We made the delightful sail in flat water through the Port Mansfield cut. This was our first time in since it was dredged back out enough to allow a sailboat through. Bruce and I went to the bow and sat out on the bowsprit to enjoy the scenery.
The water is beautiful here. I just don't understand why this is.
Bruce brought me some coffee with Baileys... my favorite time of day! All is right with the world. We made our way across the ICW and into the "Port Mansfield Harbor" if you will... We found our slip and got settled in. It was late morning and we had nothing to do until the evening. I went below for a shower and a nice long nap. We all lounged around until it was time to prepare for our short walk to the "Windjammer" restaurant where the awards presentation and race party were held.
We bought raffle tickets and both Aleta and I won Larry Joe Taylor tshirts with CDs. Lucky us! We had a pretty nice dinner of fish, shrimp, rice and veggies along with cocktails for dinner. We had some good times comparing race stories with the other competitors. We found out that we had been the lucky ones... One boat lost their mainsail due to a snapped halyard, another two boats had ripped jibs. There were lots of little issues but we had come out relatively unscathed. We also came out of it with a Third Place Win! Way to go Adagio
We left the party to go back to the boat for a very pleasant night all cozy in our cocoon. I love big boats with AC... Bruce and I felt more like honored guests than crew... In the morning, we left by 7 am so that we could make it to the causeway over the ICW and into CC Bay before dark.
We set out for a motor sail down the ICW in great spirits. We had a fabulous rainbow and flat water. That pot of gold must be TINY if I can't see it from this close!!!
We enjoyed our coffee and good company.
We went up on deck and enjoyed the brisk breeze as we waited for it to clock around enough to fill the sails.
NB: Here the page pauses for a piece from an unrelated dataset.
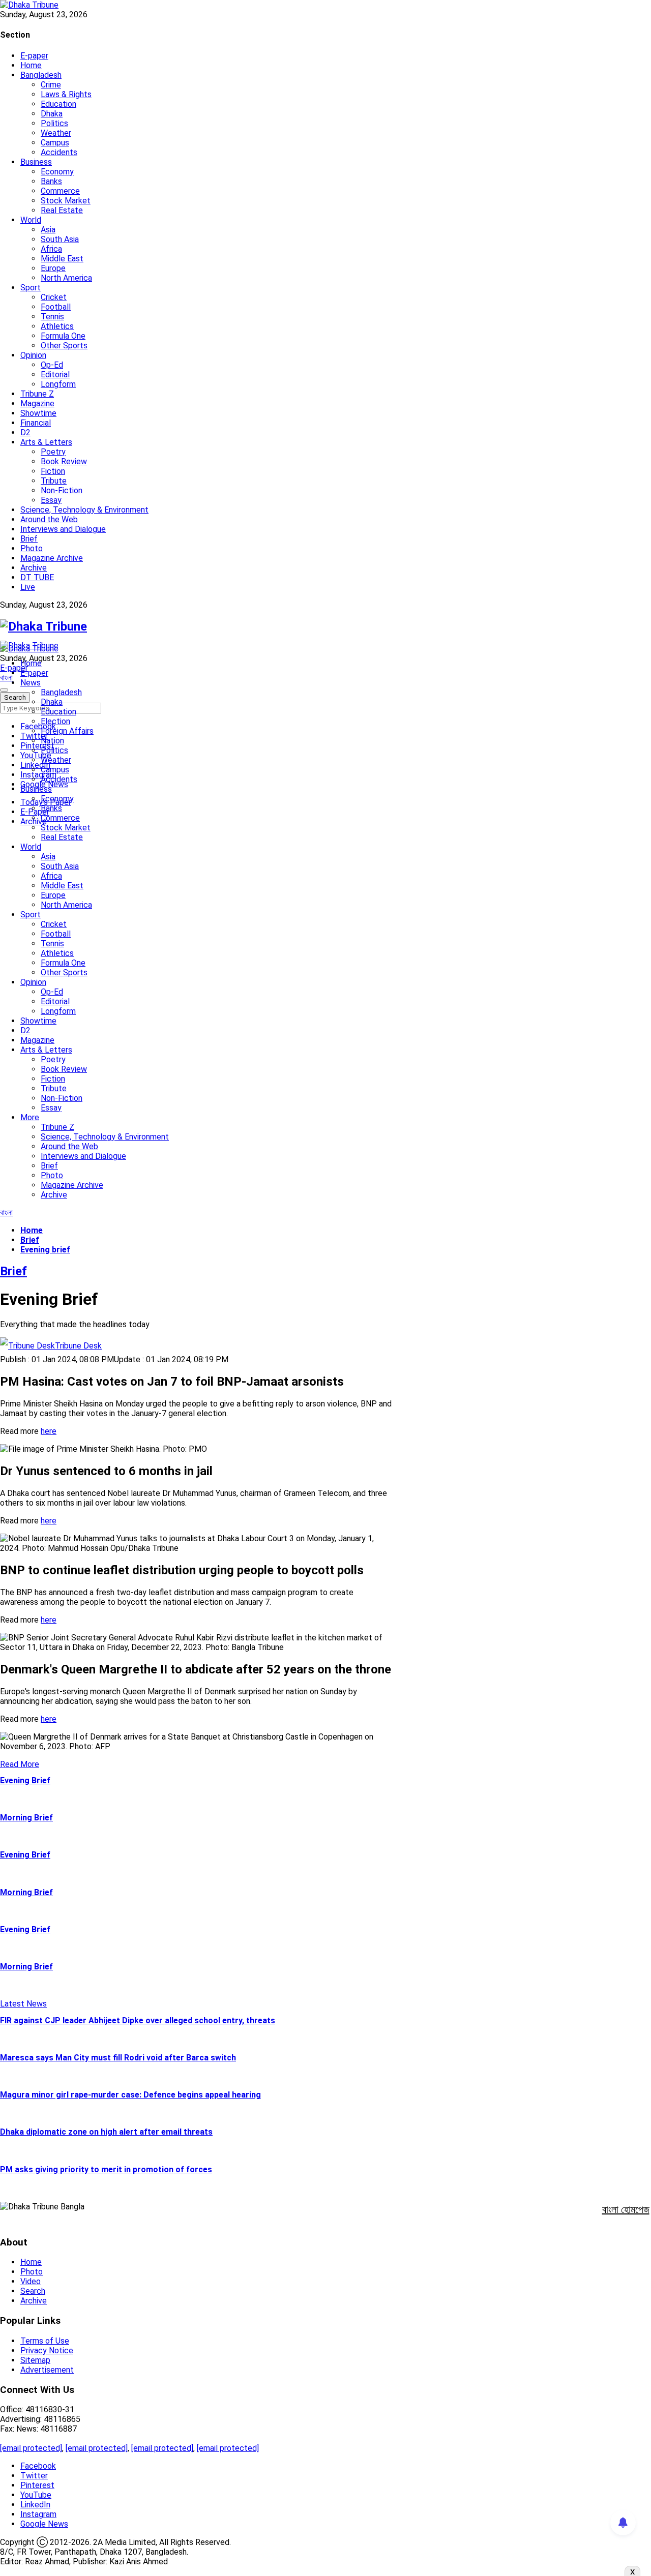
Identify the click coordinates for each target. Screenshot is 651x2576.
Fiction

Aleta went to the low side rail for a "spa treatment". The water pummelled her legs so hard I thought she would be swept overboard. Evidently this is one of her favorite things to do. She ended up drenched!
Later in the day... after I had a nice nap... Aleta prepared a late lunch fit for Kings! She went below and slaved over a hot stove to make spaghetti with salad and served it on real dishes. The boat was heeled over just a bit too much for this to work out. At one point, the pasta was pitched over and this ended our attempts at normalcy.
Well before dark, we made our approach to the causeway bridge. Bruce was on the helm while Dean watched with trepidation as we neared the crossing. He said with shaky confidence... we should clear with about 10 ft leeway...
It never looks like you have as much clearance as you think you have when you're passing underneath a bridge looking up at the top of the mast. It always looks like you made it by the skin of your teeth! No sweat when it's not YOUR boat!
By sunset we were entering our home waters of Corpus Christi Bay. We enjoyed the view and mentally adjusted to being HOME.
We were greeted by the CC Chop (as usual) and escorted in by this little guy. I took the helm in self defense. I'm always the control freak when it comes to the downwind sail in our Bay. I would rather be in control of the helm than at the mercy of others as the boat lurches in the waves.
It was a raucous romp across the bay which I thoroughly enjoyed. I got a workout as I manhandled the helm in the gusts and wave troughs. We were greeted by the familiar site of our beloved skyline. We made it to Adagio's slip in time to dock and make our way to Harrison's Landing for dinner by 10pm. We enjoyed an informal sandwich on dry land (sort of), said our goodbyes and retired to our own boat for the night.
Thank you to our Host and Hostess for a memorable and exciting Labor Day Weekend 2010!